Can Americans hurdle their own color barriers?
‘Nuff said on the selection of popes. How about that major preoccupation of Americans for the last couple of years, the election of the successor to George W. Bush? Should it be John McCain, who thinks that economically, things are just fine, and that it’s silly to want better gas mileage? Or Barack Obama, who some people can’t believe is as American as McCain? In fact, he may be even more American than McCain, since Obama was born in the United States, while McCain was born in the Panama Canal Zone. I won’t hold it against him – both my kids were born overseas while I was working at US embassies, and both have US citizenship at least as good as... Governor Schwarzenegger’s.
But we all know that for many people, such matters as pronounce-ability of name, skin tone, normal guy-ness, etc. are all important in determining their vote come November. Even if such gut reactions have absolutely no relation to those voters’ economic and other interests. As in the archetypical blue collar Reagan Democrat who voted for Bush over Gore and Kerry because he thought Bush was a “nice guy." No matter that Bush opposes almost everything that made life better for earlier generations of blue-collar workers: freedom to organize for better working conditions and wages; progressive taxation to fund education for wide swathes of Americans; regulation of industry to prevent the excesses of capitalism (see sub-prime crisis) from killing the golden goose.
So that’s my question: will Americans, through their vote this fall, make the Electoral College any more color-blind than the College of Cardinals? If Barack Obama’s name, color, diet, waist-size make enough Americans uncomfortable, does that mean that the country’s default position is a 70-something man whose major claim to our allegiance is that he was a prisoner of war four decades ago? But whose physical attributes are the equivalent of comfort food for American political appetites?

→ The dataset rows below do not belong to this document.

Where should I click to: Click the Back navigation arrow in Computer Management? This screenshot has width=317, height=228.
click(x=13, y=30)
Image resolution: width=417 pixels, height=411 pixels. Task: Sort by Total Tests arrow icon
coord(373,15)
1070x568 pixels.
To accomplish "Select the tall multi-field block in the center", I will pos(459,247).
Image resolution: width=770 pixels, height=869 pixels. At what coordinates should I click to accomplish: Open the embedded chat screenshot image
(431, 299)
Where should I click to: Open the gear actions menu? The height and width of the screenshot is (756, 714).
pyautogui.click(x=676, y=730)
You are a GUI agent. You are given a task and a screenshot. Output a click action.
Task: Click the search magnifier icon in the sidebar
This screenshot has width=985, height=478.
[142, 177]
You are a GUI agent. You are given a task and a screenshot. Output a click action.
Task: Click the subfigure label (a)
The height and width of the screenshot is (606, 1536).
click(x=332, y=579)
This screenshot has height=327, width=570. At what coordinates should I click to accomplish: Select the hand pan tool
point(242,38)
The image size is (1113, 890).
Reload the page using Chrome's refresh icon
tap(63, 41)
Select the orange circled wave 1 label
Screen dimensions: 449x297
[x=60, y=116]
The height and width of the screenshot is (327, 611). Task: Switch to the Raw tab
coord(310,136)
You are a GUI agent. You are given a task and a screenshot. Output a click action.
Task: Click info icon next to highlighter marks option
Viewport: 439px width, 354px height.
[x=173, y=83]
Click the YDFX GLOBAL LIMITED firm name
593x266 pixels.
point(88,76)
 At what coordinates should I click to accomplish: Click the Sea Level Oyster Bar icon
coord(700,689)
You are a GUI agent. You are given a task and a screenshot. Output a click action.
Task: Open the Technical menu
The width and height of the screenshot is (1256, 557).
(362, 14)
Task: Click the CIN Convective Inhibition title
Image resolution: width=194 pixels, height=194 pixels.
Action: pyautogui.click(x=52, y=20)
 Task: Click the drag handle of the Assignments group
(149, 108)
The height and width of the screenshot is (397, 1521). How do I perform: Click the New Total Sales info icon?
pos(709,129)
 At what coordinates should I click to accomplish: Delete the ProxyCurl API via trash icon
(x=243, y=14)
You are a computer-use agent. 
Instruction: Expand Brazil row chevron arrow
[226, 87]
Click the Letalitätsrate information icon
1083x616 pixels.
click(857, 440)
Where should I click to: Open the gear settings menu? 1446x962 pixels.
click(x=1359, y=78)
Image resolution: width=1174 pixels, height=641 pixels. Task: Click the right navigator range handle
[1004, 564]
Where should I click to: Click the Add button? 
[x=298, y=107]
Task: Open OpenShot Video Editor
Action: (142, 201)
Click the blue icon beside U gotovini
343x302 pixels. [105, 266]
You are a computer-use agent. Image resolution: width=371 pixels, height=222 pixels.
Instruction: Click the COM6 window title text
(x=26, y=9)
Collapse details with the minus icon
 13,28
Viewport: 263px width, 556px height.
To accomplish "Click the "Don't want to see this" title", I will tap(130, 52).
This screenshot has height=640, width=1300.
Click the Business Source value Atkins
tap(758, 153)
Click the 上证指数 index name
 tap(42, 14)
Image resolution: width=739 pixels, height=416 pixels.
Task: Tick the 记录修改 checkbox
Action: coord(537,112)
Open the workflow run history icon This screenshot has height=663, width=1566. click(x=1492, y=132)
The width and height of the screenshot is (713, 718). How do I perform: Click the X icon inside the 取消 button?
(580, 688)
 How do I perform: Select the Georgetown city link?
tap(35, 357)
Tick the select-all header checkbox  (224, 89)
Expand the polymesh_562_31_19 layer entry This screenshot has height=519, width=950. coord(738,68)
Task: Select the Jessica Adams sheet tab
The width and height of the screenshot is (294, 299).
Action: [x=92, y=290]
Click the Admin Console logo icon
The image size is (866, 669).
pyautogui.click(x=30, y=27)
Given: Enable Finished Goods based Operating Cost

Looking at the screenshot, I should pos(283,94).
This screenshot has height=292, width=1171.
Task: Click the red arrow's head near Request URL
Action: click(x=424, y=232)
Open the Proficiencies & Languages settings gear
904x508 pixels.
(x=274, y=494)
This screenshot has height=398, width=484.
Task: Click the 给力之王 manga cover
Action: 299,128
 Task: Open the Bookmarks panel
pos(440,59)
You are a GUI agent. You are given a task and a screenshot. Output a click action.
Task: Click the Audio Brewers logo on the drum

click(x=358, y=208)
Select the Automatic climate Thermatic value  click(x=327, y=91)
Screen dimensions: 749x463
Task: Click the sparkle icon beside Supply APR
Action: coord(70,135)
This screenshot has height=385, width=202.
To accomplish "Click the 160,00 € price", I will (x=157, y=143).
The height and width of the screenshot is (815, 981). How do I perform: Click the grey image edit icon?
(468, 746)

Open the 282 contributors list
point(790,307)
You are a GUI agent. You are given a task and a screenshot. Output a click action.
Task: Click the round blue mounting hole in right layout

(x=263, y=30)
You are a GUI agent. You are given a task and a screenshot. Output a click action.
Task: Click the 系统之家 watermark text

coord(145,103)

These days I’m reading bits from my yellowed copy of novelist Graham Greene’s Collected Essays. Greene, the convert to Catholicism who specialized in tortured consciences, chose to write about several popes, including John XXIII, who acceded to the Papacy at the ripe age of 77 (“everyone was convinced that I would be a provisional and transitional Pope”). Is that the kind of subconscious reasoning that goes into some people’s evaluation of McCain? A transition to what? A one-term extension of Bush? (and who would want more of that?) Two terms and McCain’s into his eighties – even Ronald Reagan, the oldest man elected President, was “only” 78 when he finished his second term.
God knows that whoever is elected in November will have to face monumental problems: extraction from Iraq; an economic crisis that has echoes of 1929; crash program to avert climate disaster; ditto for American infrastructure, so it doesn’t crash on the citizenry, etc. etc. Maybe we should question why in their right minds Obama and McCain want to take this list on, but they do. So what do Americans want: the “comfort” of a McCain who might look like Uncle John but whose temper in times of crisis has military leaders a bit concerned? Or a Barack Obama, whose international standing could bring America back into a true leadership position among nations?
Here’s hoping that Americans will be able to do better than the College of Cardinals, and choose a man who is all about the future, and who “looks like America.” Not the America of the Vietnam era, but melting pot America that is the current reality. An America – under a melting pot President – that would be a part of the world rather than apart from it.